Colleges and universities with an institutional focus on community engagement were invited to apply for the classification. A team of Wright State faculty, staff and students, led by Barrett, documented the collaboration between the university and local, regional, national and global communities.
A few of the many examples of community engagement include:
- A total of 8,217 Wright State students were involved in community service and academic service-learning during the 2012–2013 school year, resulting in 604,979 service hours.
- More than 100 service-learning courses or sections are offered annually. Many more courses offer community engagement components.
- Annual Regional Summits are held at the Dayton and Lake Campuses to discover how the university can better serve its communities.
- A Youth and Community Engagement minor has been established.
- The Staff Advisory Council’s We Serve U initiative encourages Wright State staff to engage in significant community service. We Serve U organizes school supply drives, volunteer fair and other activities.
- Clinical Engineering in the Developing World is a course that engages students in service-learning research. Students helped develop a low-cost digital X-ray imaging device that was taken to a small rural clinic in Malawi.
- Wright State students provide more than 6,000 hours of tutoring to Dayton Public School children each year.
- A community-centered service-learning requirement for Boonshoft School of Medicine students has been in place since 2008.
- School of Professional Psychology students regularly provide more than 45,000 hours of clinical services to mostly underserved populations in the greater Dayton, Cincinnati and Columbus metropolitan areas.
- Tanzania: Global Health and Service Learning is a course jointly administered by Wright State’s College of Nursing and Health and the School of Nursing at the Muhimbili University of Health and Allied Science.
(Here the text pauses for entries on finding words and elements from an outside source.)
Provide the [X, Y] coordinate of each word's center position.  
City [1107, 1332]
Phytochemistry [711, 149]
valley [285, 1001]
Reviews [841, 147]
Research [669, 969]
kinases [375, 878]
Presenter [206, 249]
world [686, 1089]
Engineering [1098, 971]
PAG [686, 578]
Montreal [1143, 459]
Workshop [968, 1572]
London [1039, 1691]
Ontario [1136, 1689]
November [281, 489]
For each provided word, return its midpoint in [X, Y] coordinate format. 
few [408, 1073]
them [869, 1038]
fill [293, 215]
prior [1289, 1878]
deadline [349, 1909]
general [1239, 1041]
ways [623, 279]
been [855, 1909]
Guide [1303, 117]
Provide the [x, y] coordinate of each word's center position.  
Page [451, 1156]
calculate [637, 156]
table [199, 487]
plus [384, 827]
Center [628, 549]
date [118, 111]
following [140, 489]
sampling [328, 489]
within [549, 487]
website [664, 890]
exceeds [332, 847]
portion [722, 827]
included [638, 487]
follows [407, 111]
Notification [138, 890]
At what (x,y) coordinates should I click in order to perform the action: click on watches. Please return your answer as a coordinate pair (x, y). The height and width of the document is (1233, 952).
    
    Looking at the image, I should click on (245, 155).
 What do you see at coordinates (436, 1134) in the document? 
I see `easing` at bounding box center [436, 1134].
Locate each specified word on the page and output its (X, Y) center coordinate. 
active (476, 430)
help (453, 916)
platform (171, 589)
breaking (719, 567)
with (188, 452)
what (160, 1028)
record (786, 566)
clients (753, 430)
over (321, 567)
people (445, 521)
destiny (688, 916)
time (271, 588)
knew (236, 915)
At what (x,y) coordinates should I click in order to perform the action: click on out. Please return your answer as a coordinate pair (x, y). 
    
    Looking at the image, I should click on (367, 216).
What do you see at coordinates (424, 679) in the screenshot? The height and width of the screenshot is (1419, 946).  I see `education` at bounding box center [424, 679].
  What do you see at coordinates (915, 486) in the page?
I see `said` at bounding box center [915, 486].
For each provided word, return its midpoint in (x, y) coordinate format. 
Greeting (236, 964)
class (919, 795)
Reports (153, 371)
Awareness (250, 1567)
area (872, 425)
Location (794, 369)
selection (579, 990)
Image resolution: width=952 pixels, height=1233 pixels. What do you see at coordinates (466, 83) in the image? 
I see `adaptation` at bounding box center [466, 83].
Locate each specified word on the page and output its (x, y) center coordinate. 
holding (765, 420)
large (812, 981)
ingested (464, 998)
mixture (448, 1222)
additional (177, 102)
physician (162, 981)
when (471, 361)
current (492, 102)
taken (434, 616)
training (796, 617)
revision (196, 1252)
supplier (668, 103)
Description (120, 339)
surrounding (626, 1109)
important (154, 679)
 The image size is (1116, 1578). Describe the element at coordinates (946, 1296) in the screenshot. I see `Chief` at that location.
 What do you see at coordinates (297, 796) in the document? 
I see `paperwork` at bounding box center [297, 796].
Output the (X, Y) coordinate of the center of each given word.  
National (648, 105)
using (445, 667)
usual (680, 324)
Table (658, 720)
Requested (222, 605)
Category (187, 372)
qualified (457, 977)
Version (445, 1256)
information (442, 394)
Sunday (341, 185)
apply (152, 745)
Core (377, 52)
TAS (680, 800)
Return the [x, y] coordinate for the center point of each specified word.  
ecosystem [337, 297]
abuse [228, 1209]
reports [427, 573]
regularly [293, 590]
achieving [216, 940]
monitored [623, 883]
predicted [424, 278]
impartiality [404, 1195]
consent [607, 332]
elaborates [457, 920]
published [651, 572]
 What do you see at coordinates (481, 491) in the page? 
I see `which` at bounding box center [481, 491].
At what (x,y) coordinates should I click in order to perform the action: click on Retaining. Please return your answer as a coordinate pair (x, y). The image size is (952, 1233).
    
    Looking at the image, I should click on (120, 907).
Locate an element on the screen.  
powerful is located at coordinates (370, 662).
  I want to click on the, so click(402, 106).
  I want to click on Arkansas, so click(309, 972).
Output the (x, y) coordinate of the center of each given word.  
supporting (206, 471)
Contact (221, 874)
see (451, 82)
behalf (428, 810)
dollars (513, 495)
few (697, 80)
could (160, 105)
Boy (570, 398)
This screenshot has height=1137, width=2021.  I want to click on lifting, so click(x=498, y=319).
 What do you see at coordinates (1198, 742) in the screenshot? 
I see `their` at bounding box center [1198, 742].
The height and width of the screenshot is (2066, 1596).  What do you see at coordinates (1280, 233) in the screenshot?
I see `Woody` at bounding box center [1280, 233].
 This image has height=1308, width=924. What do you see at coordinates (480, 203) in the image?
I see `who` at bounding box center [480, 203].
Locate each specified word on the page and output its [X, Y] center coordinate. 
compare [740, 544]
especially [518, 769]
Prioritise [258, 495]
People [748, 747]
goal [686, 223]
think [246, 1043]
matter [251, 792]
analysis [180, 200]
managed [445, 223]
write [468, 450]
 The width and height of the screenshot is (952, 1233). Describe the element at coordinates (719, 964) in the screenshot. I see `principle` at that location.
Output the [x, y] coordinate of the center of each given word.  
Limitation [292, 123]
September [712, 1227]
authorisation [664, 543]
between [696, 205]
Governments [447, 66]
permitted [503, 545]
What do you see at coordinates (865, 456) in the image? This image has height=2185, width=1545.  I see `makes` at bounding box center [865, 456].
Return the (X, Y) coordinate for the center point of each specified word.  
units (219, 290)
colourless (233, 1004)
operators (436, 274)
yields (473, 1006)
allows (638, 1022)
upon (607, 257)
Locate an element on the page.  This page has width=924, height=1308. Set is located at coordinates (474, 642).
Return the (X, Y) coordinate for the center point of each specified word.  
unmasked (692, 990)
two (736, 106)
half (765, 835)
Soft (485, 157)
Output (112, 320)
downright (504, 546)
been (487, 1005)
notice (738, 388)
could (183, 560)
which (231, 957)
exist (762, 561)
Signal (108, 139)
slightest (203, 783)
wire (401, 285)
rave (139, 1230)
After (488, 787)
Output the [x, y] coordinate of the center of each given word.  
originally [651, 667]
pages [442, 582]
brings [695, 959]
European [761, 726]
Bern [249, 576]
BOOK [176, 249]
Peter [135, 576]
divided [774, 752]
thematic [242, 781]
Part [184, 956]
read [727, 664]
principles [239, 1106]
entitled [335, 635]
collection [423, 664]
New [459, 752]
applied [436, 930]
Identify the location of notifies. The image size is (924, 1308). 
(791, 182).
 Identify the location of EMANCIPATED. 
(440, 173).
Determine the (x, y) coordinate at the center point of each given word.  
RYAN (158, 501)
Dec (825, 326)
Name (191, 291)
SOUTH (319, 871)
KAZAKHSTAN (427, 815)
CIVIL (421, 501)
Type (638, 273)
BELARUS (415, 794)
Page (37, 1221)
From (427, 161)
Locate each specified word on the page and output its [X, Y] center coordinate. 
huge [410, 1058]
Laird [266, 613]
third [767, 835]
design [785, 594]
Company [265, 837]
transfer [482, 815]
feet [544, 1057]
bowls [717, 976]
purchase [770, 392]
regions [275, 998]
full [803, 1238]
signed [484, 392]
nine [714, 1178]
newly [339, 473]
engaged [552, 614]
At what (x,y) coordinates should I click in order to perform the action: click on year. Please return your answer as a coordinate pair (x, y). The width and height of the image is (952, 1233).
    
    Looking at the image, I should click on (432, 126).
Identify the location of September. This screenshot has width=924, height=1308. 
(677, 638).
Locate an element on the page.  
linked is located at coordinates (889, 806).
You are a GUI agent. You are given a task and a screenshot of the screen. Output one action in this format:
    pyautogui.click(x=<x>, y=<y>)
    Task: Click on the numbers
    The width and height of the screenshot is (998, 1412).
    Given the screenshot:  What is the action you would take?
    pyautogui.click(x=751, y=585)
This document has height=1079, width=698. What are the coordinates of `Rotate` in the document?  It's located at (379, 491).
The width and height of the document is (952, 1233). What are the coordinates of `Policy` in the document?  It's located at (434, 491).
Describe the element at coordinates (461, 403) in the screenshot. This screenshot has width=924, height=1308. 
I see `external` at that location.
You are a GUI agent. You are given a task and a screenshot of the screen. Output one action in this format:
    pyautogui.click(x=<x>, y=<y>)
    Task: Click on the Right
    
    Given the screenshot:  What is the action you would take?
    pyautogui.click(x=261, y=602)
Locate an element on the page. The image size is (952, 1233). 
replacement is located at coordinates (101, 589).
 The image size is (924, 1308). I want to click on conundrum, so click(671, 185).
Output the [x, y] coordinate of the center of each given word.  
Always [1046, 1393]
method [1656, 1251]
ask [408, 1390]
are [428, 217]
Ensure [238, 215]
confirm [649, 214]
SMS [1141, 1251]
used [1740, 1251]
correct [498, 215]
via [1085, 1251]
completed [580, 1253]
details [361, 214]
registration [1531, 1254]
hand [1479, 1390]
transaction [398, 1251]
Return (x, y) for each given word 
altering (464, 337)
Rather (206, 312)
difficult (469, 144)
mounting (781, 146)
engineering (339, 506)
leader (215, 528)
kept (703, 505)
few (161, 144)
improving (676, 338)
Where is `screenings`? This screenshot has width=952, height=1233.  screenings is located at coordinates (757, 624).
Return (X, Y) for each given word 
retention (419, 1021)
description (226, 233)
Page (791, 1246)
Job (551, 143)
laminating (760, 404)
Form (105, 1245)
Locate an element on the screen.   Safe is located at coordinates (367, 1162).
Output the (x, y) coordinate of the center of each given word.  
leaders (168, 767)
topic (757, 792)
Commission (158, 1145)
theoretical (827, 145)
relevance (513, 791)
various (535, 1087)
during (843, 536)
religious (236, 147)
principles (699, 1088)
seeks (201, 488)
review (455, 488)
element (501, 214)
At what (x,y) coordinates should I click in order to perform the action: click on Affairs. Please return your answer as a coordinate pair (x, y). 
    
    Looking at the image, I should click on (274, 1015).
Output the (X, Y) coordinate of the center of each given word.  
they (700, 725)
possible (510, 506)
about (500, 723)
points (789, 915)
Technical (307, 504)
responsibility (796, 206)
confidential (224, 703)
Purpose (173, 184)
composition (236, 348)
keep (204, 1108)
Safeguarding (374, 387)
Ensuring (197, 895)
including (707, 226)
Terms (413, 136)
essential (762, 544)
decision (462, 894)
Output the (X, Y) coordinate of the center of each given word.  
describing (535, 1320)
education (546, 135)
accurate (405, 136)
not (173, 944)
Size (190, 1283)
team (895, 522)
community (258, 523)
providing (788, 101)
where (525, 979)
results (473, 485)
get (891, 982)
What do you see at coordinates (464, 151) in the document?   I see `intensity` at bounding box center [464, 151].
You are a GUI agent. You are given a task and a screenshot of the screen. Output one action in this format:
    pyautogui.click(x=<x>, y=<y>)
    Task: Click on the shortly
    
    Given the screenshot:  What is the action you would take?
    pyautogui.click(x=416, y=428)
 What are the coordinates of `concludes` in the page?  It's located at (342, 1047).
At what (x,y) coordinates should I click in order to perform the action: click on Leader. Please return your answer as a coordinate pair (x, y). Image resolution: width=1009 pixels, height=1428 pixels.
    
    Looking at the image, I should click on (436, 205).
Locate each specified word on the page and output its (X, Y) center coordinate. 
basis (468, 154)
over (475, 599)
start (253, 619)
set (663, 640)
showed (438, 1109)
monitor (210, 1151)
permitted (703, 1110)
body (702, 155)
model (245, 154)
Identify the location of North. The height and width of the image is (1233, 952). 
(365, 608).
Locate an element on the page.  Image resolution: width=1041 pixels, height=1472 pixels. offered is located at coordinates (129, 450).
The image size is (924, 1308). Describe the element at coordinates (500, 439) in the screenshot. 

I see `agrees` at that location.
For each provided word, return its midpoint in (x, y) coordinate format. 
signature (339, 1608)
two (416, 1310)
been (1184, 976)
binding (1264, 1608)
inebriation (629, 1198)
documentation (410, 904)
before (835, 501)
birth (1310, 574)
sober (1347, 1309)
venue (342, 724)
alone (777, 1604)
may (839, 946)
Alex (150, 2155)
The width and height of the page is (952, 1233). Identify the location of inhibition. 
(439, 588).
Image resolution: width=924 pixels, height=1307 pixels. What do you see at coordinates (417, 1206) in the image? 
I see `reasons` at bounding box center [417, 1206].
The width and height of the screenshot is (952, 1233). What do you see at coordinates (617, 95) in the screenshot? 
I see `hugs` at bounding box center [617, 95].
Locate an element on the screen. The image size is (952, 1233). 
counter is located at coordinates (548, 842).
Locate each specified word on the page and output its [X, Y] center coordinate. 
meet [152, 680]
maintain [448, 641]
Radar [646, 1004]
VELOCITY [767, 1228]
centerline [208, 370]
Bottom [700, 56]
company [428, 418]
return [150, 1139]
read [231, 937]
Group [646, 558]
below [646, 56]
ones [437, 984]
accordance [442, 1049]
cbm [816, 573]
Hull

Students visit health clinics in surrounding villages where they learn firsthand about different perspectives of individual, family and community life and health care.
- Wright STEPP enhances the development of at-risk youth in grades seven through 10 underrepresented in the science, technology, engineering and math disciplines to improve their preparation for post-secondary education.
- The Ohio Small Business Development Center offers comprehensive business management and education services.
“The community engagement designation is a tremendous tribute to our faculty, staff and students,” said Hopkins. “It represents our quest to be a new model for an American public research university.”
He added that engaging with communities will be a critical mission for all universities in the 21st century.
In previous national recognition, Wright State was named to the President’s Higher Education Community Service Honor Roll the past five years and was named to The Washington Monthly’s top 10 list of universities for community service.
“These are campuses that are improving teaching and learning, producing research that makes a difference in communities, and revitalizing their civic and academic missions,” said John Saltmarsh, director of the New England Resource Center for Higher Education (NERCHE).
A listing of the institutions that hold the Community Engagement Classification is available on the Carnegie Elective Classifications website.
The Carnegie Foundation for the Advancement of Teaching is committed to developing networks of ideas, individuals and institutions to advance teaching and learning. The foundation brings together scholars, practitioners and designers in new ways to solve problems of educational practice.
Wright State is engaged in a $150 million fundraising campaign that promises to further elevate the school’s prominence by expanding scholarships, attracting more top-flight faculty and supporting construction of state-of-the-art facilities. Led by Academy Award-winning actor Tom Hanks and Amanda Wright Lane, great grandniece of university namesakes Wilbur and Orville Wright, the campaign has raised more than $108 million so far.